Wednesday, March 31, 2010


NYLJ 6/20/07


4. Ah, ‘tis enough to drive a murderin’, thievin’ boss of a drug cartel t’drink!

When government bribes fail, you’d think you could at least count in a solid business relationship to maintain the alliance against the bureaucrats.

But no, you say help the makers and distributors or Smirnoff and Tanq and—lord help us—Guinness, not to mention…well, hell yes! Let’s mention just Pernod-Richard and let you fill in the blanks, but that isn’t going to save you from a RICO investigation and prosecution when you’re found to be playing “scratch-my-back” with Columbian traffickers in narcotics. There may be better ways to outsell the government brands, but none quite as good. Money-laundering, that’s what they called it, and price-fixing via cheaper, and illegal, methods of distribution.

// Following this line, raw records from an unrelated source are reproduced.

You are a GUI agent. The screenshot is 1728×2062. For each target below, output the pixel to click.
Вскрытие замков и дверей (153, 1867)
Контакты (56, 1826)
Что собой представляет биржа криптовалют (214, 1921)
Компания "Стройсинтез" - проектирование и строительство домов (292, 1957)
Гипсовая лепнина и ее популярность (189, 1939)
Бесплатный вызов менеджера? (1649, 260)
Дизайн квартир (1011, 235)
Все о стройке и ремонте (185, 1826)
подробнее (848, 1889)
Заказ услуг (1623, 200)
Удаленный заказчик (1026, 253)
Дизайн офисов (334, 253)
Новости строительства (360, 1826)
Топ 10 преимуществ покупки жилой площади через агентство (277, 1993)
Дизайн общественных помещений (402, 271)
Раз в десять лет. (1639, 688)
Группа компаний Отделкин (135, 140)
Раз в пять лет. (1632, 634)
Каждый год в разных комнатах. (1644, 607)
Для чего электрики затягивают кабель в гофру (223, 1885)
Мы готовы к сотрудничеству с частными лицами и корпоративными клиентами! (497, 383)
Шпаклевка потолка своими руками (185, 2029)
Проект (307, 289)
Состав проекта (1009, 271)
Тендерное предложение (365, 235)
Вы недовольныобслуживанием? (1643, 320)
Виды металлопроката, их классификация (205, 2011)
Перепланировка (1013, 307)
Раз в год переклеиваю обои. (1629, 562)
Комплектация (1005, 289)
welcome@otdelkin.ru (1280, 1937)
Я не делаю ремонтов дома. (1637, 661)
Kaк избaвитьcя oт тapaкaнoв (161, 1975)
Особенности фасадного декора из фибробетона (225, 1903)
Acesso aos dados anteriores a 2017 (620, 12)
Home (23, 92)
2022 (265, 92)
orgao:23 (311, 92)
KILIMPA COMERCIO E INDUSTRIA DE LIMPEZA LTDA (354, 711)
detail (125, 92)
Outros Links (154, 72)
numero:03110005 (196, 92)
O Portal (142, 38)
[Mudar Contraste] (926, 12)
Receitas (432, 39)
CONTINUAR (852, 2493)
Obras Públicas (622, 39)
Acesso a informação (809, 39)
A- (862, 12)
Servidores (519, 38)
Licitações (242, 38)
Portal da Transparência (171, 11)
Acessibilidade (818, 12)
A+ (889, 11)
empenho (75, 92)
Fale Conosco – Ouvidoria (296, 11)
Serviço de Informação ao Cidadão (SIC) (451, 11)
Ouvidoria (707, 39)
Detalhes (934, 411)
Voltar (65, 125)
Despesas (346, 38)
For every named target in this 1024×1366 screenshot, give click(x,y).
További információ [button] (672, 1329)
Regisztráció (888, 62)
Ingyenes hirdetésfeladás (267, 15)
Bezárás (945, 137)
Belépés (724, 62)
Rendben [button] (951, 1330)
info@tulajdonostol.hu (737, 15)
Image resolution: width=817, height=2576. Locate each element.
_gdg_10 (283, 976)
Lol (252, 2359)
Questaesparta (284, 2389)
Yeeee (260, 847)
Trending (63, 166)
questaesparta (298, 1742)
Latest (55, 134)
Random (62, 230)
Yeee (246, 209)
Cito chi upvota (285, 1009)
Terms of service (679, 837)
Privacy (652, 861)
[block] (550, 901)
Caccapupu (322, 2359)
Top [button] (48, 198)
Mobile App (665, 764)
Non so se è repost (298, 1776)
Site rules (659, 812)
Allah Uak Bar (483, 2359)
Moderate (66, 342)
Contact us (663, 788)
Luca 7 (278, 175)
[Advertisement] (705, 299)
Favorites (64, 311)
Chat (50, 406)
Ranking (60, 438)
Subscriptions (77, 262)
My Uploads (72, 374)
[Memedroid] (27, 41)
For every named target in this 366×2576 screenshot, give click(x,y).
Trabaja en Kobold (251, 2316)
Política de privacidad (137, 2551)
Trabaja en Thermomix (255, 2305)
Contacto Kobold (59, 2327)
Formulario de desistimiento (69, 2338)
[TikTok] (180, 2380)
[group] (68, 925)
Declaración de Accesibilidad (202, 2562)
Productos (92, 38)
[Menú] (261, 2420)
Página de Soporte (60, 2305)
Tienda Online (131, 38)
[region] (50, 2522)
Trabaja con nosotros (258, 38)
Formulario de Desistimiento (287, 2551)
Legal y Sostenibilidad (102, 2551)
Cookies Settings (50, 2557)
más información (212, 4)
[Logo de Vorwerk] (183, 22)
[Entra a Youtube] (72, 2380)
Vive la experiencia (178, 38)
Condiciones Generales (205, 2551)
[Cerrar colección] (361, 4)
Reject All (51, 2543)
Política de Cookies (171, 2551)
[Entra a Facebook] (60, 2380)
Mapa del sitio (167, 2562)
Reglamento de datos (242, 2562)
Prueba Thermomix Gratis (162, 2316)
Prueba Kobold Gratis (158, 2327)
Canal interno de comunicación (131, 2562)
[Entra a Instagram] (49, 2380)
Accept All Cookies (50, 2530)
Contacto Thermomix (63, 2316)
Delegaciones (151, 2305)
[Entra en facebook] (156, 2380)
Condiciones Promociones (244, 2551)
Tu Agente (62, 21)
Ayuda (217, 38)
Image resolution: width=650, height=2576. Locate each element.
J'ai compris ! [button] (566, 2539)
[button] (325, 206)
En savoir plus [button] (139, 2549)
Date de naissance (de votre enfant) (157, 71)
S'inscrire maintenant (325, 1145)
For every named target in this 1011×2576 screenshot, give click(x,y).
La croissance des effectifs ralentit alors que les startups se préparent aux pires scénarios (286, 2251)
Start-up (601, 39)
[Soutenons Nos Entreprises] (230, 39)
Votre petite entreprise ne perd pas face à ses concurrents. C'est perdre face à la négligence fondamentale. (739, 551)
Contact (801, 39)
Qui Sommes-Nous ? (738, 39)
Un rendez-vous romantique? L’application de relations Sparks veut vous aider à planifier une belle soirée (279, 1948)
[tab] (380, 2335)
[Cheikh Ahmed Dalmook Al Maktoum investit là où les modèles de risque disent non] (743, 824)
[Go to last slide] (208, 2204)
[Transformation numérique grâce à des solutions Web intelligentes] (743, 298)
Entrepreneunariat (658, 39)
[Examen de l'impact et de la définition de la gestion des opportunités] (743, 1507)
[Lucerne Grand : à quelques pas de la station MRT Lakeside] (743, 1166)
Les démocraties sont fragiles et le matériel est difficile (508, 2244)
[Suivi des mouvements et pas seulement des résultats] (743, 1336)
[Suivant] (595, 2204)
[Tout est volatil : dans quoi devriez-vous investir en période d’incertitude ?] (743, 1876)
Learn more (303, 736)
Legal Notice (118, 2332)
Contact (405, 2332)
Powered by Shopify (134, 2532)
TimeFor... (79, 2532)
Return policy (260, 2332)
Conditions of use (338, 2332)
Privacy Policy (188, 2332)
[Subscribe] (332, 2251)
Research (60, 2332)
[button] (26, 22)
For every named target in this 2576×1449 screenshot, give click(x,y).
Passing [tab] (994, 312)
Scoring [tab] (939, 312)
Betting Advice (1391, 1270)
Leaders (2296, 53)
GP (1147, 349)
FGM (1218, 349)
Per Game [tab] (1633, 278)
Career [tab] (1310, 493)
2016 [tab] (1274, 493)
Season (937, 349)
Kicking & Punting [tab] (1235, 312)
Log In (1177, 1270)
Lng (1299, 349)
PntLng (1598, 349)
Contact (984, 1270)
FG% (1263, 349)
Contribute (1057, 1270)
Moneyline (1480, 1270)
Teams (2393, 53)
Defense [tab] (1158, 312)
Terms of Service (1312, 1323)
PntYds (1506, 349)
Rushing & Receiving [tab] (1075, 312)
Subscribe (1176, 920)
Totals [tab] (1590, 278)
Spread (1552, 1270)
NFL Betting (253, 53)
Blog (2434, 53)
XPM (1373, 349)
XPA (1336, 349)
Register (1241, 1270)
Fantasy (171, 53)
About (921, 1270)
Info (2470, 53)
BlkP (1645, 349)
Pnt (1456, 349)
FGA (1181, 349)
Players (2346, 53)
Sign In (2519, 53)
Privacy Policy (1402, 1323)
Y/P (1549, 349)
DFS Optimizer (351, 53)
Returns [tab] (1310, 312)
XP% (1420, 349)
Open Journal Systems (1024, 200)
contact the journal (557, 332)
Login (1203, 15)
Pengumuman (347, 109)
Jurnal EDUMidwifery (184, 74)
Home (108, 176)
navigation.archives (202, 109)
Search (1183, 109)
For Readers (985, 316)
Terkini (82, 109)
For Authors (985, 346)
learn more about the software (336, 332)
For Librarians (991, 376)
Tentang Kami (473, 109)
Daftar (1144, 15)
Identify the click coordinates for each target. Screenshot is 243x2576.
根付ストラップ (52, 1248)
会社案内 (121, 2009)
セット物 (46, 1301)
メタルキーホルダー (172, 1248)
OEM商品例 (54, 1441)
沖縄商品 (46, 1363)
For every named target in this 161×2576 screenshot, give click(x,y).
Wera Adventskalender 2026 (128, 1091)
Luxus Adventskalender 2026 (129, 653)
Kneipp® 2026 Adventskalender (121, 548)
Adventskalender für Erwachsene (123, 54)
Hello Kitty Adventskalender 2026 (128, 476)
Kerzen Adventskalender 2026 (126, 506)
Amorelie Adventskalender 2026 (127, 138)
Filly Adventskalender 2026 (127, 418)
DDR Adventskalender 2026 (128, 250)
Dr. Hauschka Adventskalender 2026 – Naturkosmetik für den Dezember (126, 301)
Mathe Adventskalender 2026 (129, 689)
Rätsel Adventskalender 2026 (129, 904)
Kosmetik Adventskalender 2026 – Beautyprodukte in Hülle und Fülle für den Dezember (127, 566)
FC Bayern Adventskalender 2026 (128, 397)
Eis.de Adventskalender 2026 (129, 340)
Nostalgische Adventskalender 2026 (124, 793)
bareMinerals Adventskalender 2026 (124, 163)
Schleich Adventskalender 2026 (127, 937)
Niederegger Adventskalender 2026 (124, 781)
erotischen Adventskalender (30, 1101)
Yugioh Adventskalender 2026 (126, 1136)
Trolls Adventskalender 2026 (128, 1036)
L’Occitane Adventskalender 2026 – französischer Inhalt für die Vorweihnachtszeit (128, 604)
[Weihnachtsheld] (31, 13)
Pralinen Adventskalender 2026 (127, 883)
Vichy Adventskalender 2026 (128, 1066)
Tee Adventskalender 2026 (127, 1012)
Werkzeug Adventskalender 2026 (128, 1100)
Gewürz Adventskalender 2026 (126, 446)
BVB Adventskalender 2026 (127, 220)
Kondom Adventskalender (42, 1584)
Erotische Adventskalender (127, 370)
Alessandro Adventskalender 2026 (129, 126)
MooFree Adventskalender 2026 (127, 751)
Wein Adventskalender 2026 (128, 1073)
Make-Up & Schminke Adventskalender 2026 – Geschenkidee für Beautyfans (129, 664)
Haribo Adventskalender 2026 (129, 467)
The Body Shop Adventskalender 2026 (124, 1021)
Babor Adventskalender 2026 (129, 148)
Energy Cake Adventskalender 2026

And even if I must face the revenue rule, common law doctrine which prevents the courts of one sovereign nation from enforcing the tax claims of another, I can readily dismiss the tax issue and allow the bulk of the suit to proceed. It is all well and good to say: My country right or wrong, and my taxes as well. But when a sovereign state brings a suit as a commercial actor, it should have the same rights or wrongs as any other capitalist. And we don’t want to set a precedent, now do we?

Of course, to win the suit it would have to show that their lost sales were directly attributable to the money-laundering. And those closing arguments would have to be heard elsewhere.

But, for now, last call has been given at these taps.